Estimates from AHRQ's Medical Expenditure Panel Survey (MEPS) also show that:
- The number of Americans who were reported to have expenditures to treat hyperlipidemia nearly tripled—from 7.3 million in 1996 to 21.6 million in 2003.
- Private health insurers, government programs like Medicare and Medicaid, and patients paid for the health services used to treat hyperlipidemia, primarily prescribed medications and visits to doctors' offices and outpatient clinics.
- Statins, one class of prescribed medications used to treat hyperlipidemia, accounted for about 90 percent of the drug expenditures to treat this condition in 2003.
- From 1996 to 2003, the proportion of the Medicare population who used at least one statin during the year increased over 250 percent from 8.3 percent to 29.7 percent.
- By 2003, the two top-selling drugs in the United States (ranked by expenditures) were statins.

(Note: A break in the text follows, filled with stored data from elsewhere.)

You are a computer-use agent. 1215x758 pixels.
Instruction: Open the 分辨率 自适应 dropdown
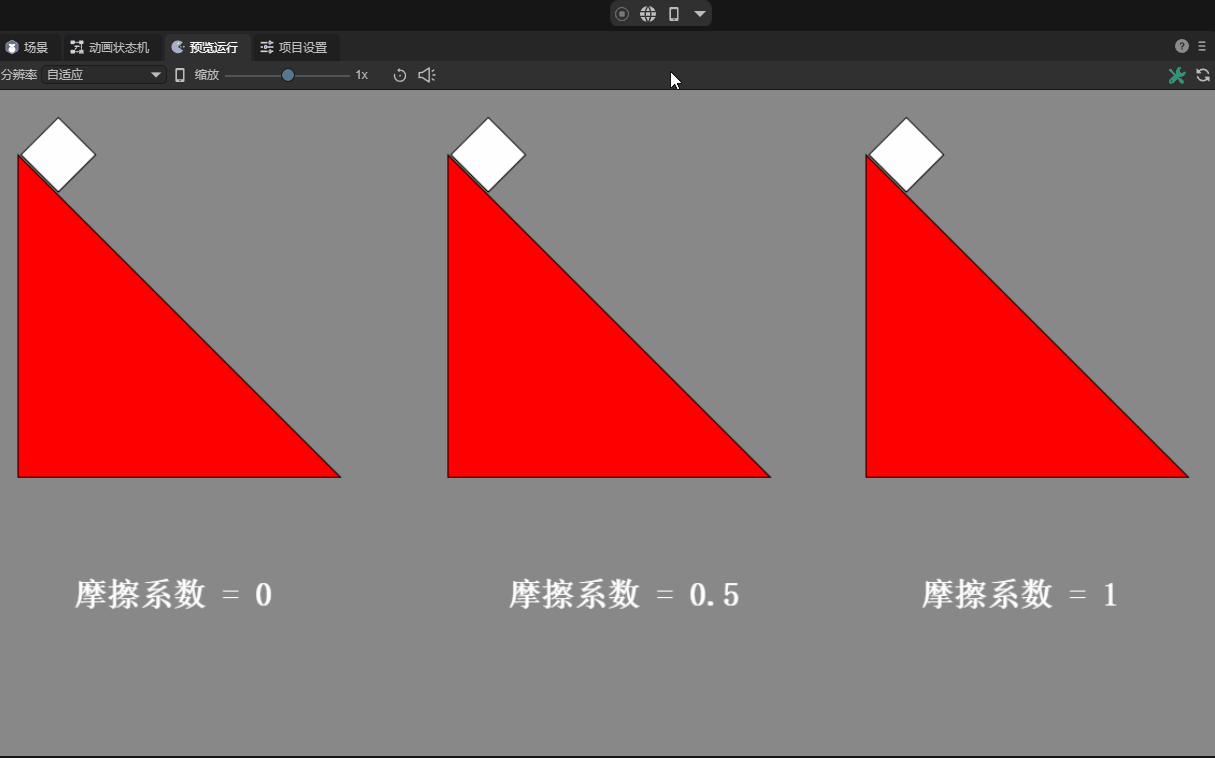104,75
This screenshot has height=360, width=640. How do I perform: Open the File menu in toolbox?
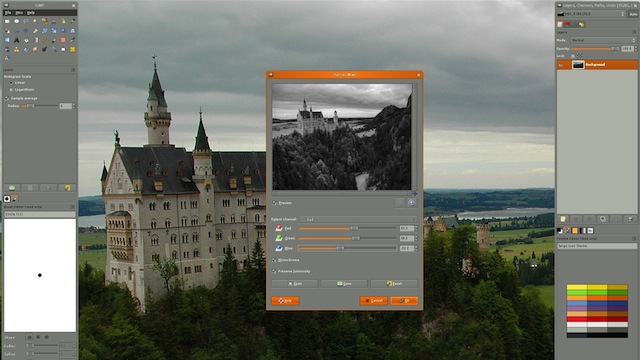pyautogui.click(x=8, y=13)
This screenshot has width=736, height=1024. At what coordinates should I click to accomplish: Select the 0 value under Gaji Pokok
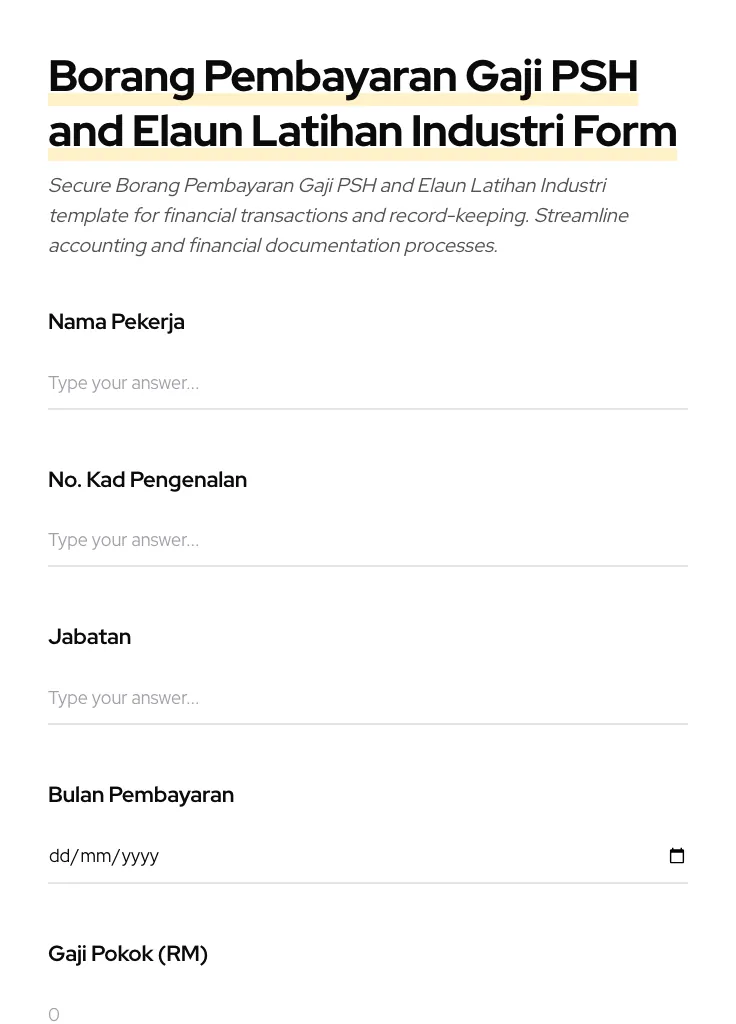(54, 1014)
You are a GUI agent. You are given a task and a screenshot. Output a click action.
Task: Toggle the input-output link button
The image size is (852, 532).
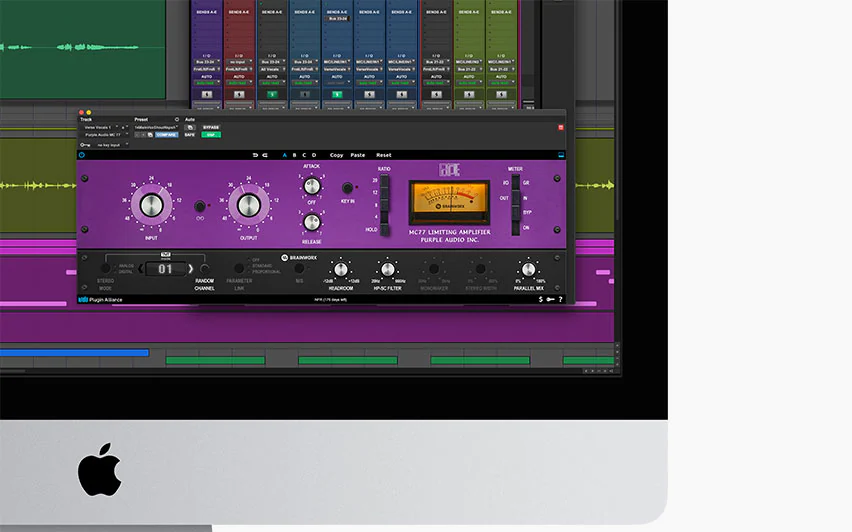click(200, 206)
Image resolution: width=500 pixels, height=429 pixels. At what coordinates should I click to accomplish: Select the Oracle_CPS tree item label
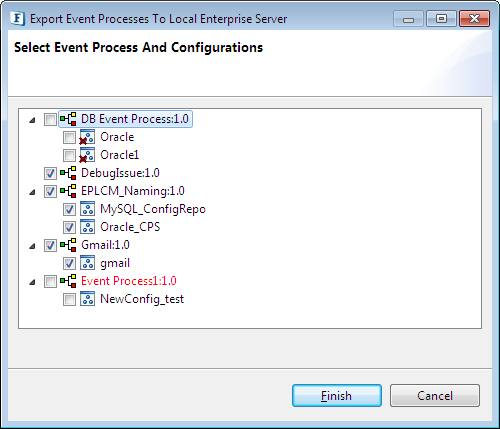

Total expenditures for Lipitor® (Atorvastatin), the top-selling drug, were $7.8 billion, while expenditures for ZOCOR® (Simvastatin) totaled $5.5 billion.
- AHRQ data also indicate that, in terms of health care expenditures, heart disease and trauma were the most costly medical conditions in 2003.
MEPS collects information each year from a nationally representative sample of U.S. households about health care use, expenses, access, health status and quality. MEPS is a unique government survey because of the degree of detail in its data, as well as its ability to link data on health services spending and health insurance to demographic, employment, economic, health status, and other characteristics of individuals and families.